Concentraciones de alcohol mínimas, de entre 0.2 y 0.4 gramos por litro ya afectan significativamente nuestras capacidades de atención.

Somos menos capaces de resistir a las distracciones, nos cuesta más cambiar nuestro foco atencional de un estímulo a otro, y la habilidad de atender a varias cosas a la vez se ve disminuida.

Además, también se reducen nuestras capacidades perceptivas y motoras, tardando más tiempo en reaccionar ante las cosas que suceden en el entorno.

Por otra parte, el alcohol hace que tengamos una falsa sensación de seguridad, subestimando los riesgos y haciéndonos más proclives a comportamientos agresivos.

Y estos cambios nos transforman al volante. De hecho, conducir ebrio es una de las principales causas de los accidentes de tráfico.

Para manejar un vehículo adecuadamente hace falta estar en perfectas condiciones cognitivas. Es necesario percibir bien las distancias entre los automóviles, reaccionar con rapidez y precisión, recordar las normas de circulación, autocontrolarse, ser mentalmente flexible para valorar las distintas situaciones y tomar decisiones ajustadas a cada una.

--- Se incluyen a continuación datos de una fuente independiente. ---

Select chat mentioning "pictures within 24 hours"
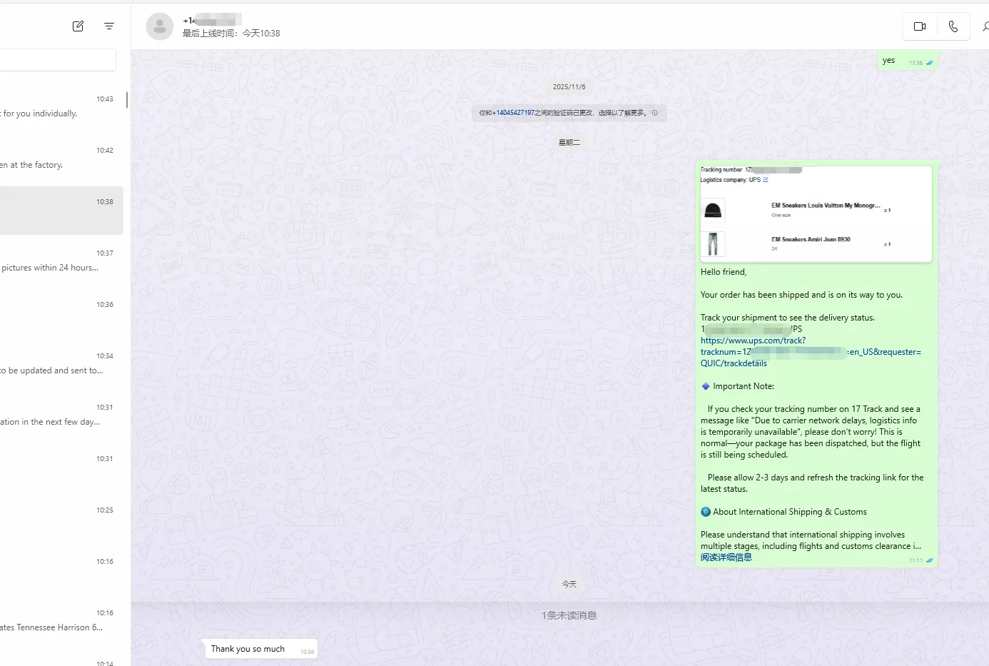The height and width of the screenshot is (666, 989). (x=57, y=261)
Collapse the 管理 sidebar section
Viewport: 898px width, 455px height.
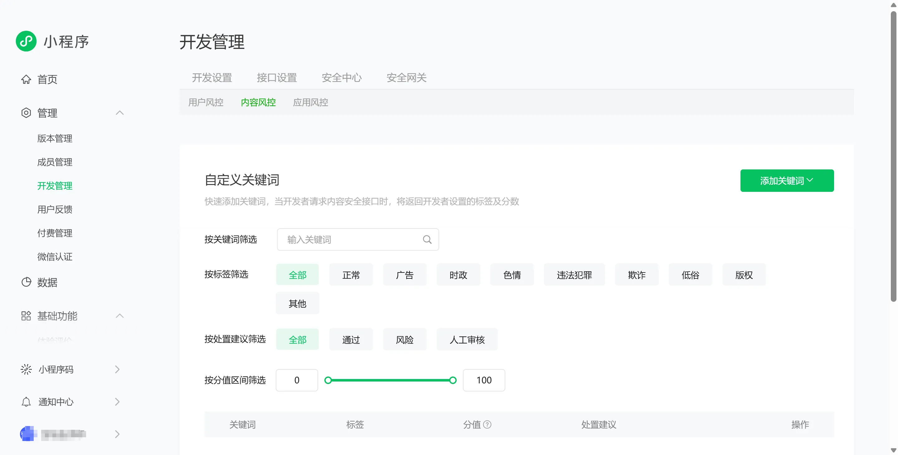click(x=120, y=113)
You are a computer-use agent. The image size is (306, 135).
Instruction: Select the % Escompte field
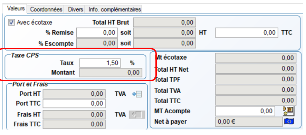click(97, 43)
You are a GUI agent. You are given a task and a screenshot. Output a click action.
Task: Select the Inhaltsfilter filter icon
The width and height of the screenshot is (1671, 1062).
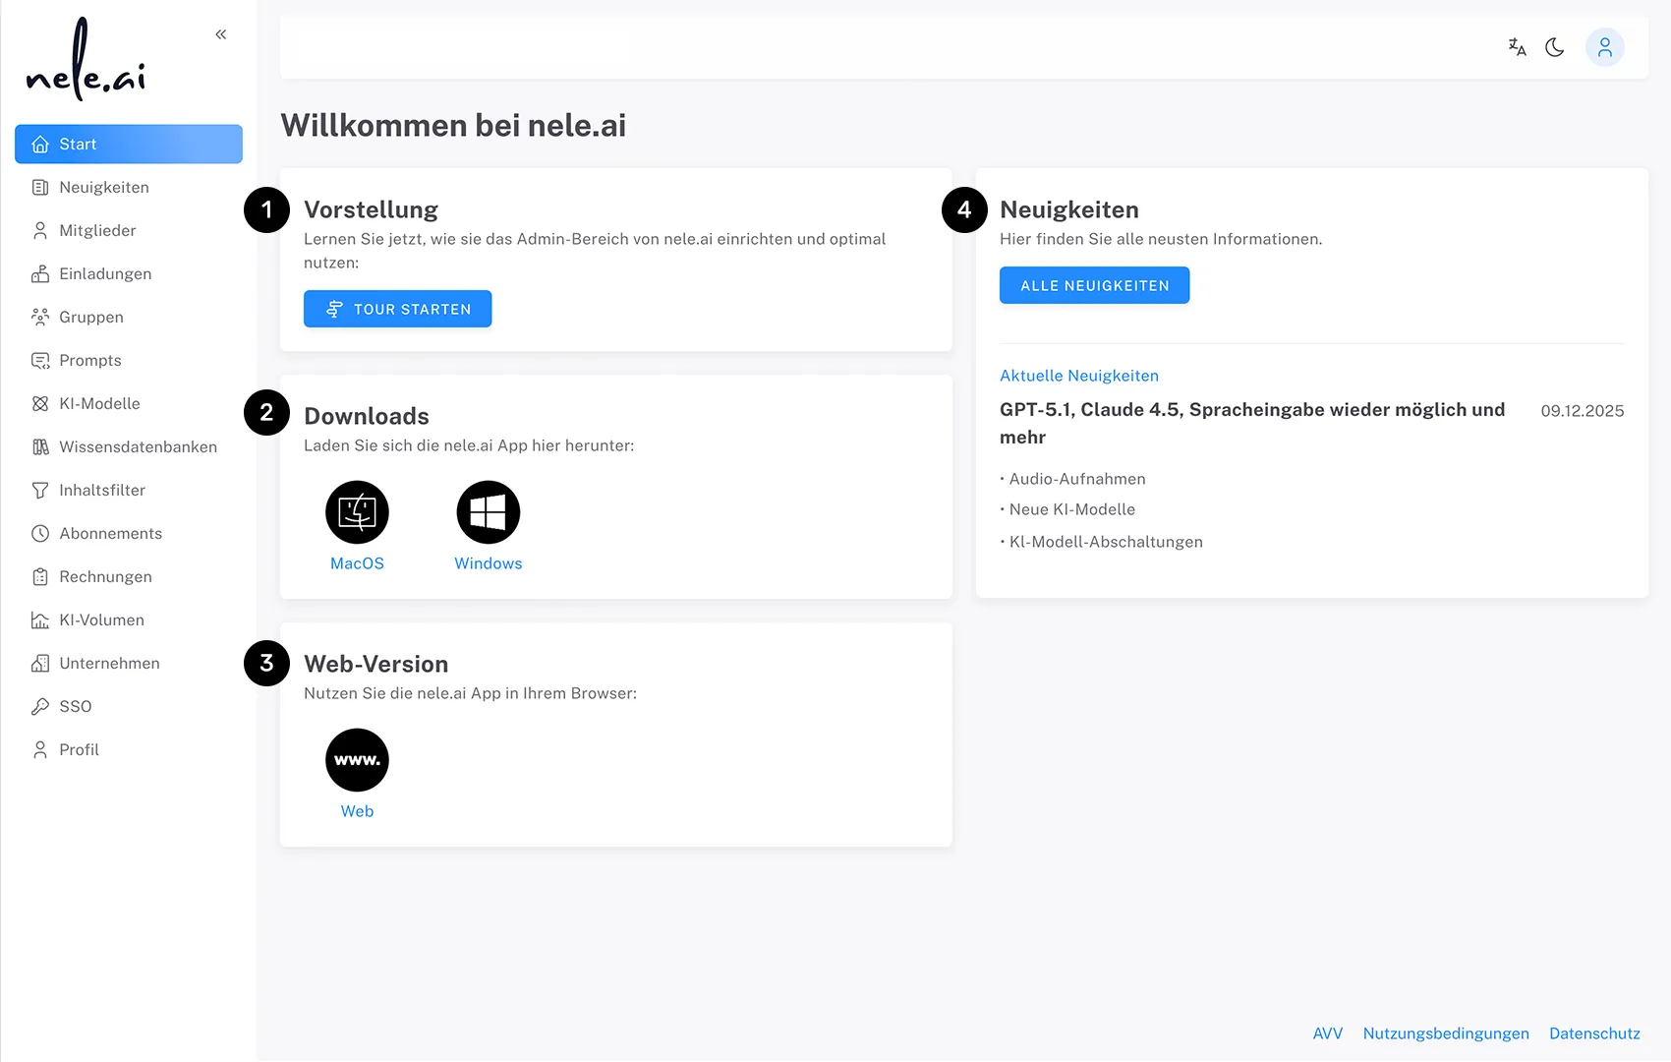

Pero no solo el alcohol nos transforma. En la actualidad es común la combinación de alcohol y sustancias como la marihuana, la cocaína o el éxtasis. De estas otras drogas también se ha descrito que alteran el funcionamiento de nuestro cerebro, mermando nuestra atención, memoria y funciones ejecutivas de forma similar al alcohol.

En algunos casos estos efectos permanecen incluso tras un año de desintoxicación, lo que nos lleva a reflexionar sobre el potente daño cerebral que ocasionan y la necesidad de compensar esa alteración cognitiva con programas específicos.